Something else that needs to be fixed before the Bush proposals become law is the way some of the clean-air goals are set. The acid rain targets, for example, are stated in tons of emissions to be cut, rather than actual improvements in the acidity of precipitation. We don’t know that the cuts called for (about 35 percent in sulfur dioxide and only six percent in nitrogen oxides) are sufficient. The ideal law would state the result we want to produce (rain that does not dissolve buildings or kill fish, crops, or trees) and set up a mechanism to keep tightening emission standards until that result is accomplished.
The greatest weakness in the president’s plan is that in many places it sets standards in terms of permissible emissions per vehicle or per power station. That sets us up to halve emissions per tailpipe and smokestack but to double the number of tailpipes and smokestacks — which is the primary reason why the previous Clean Air Act didn’t work.

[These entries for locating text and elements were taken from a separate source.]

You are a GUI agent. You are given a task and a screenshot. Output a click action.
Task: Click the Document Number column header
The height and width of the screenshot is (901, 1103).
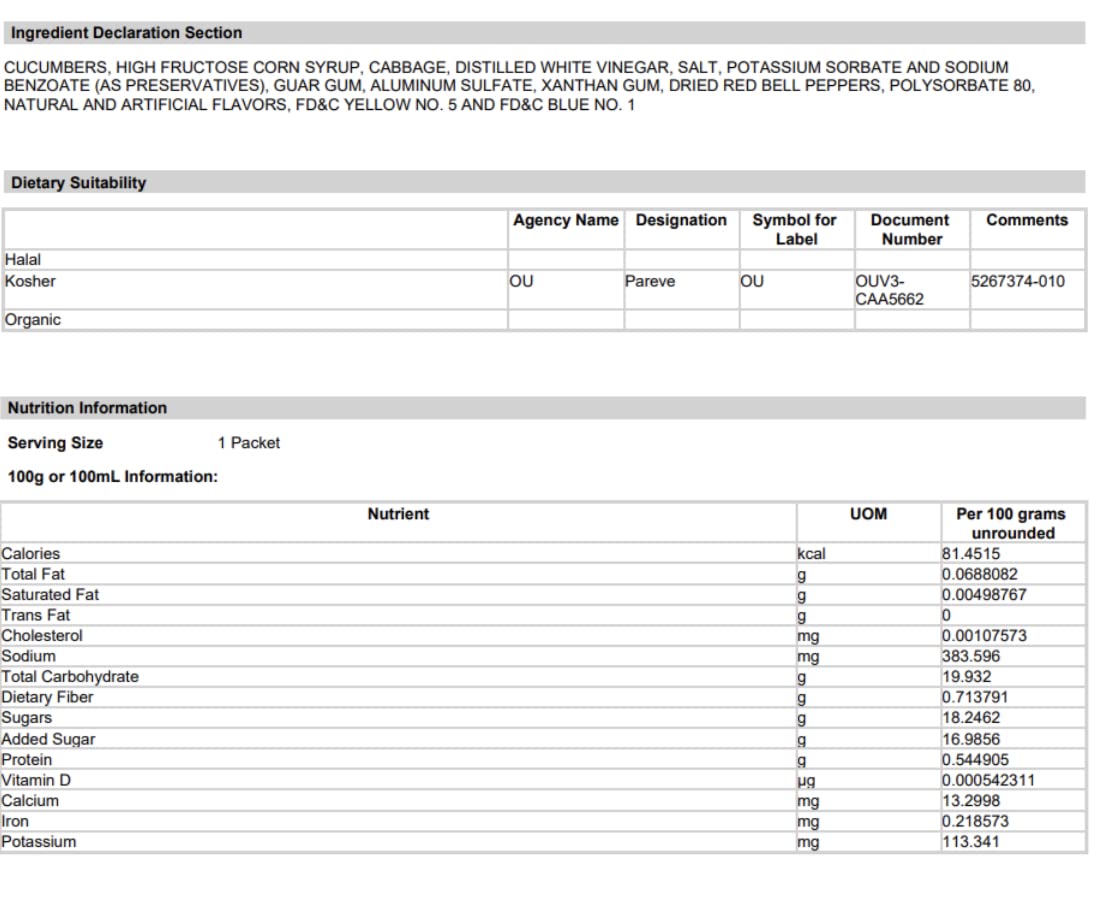click(x=910, y=230)
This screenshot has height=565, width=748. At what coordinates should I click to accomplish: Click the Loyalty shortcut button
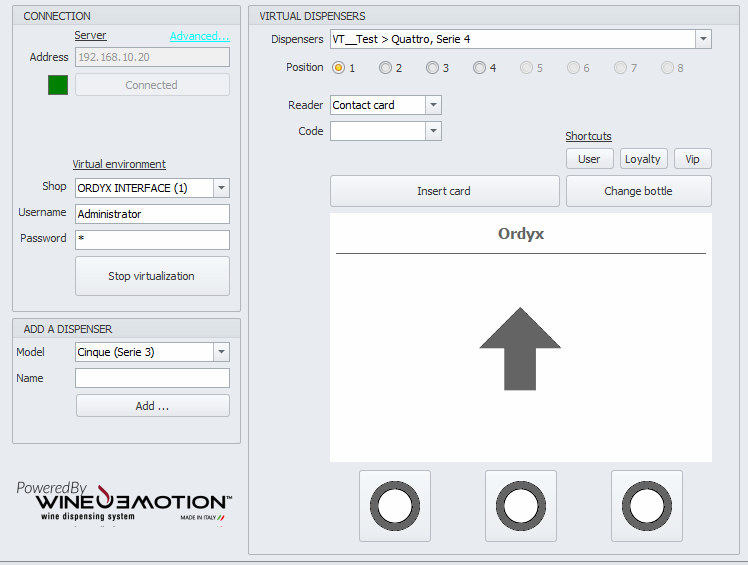click(x=643, y=159)
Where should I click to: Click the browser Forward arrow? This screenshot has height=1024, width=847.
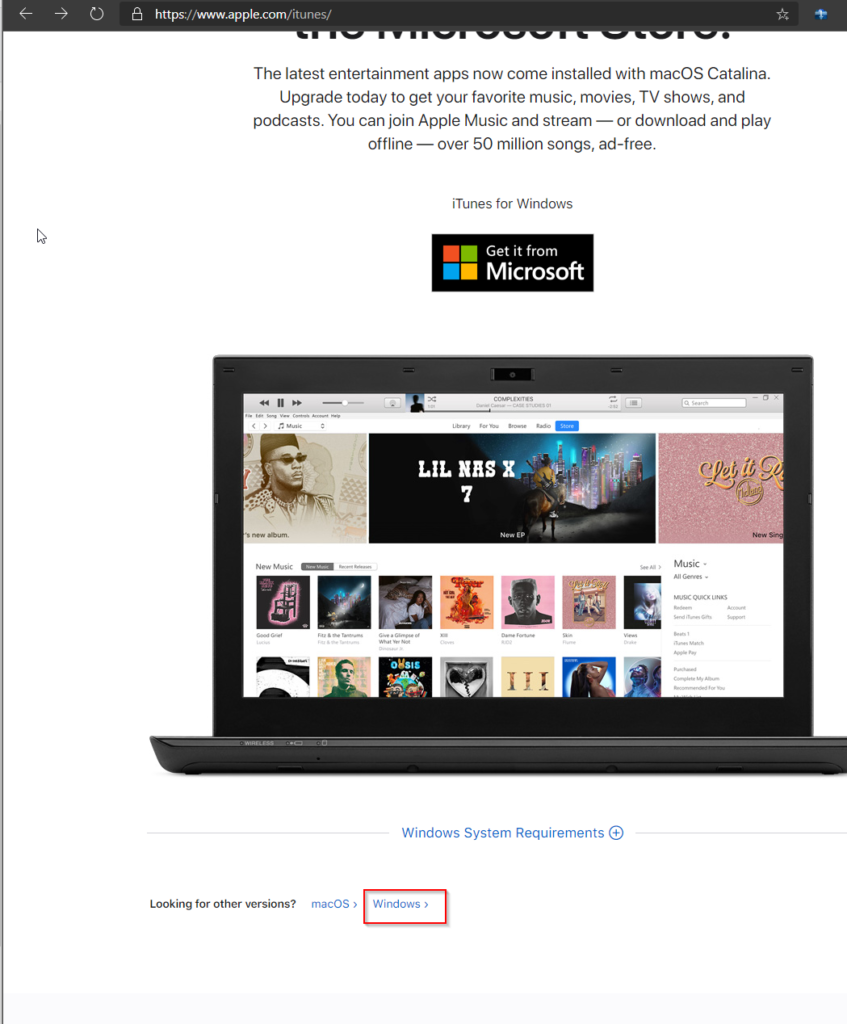[x=61, y=14]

The most effective solutions to clean air lie not in putting diapers on emissions sources, but in generating less gunk in the first place. That means two things the president’s plan does not address at all — increasing efficiency and limiting growth. We’ll know we’re getting serious about clean air when we start empowering cities and corporations with the technical, financial, and legal means to choose those options too, as they figure out how to meet air quality standards.
If we want healthy air, we’re going to have to exert pressure and vigilance for a long time to come. We can breathe a sigh of relief that we now have a president who’s willing to work with us. But for awhile yet that sigh better not be a very deep one.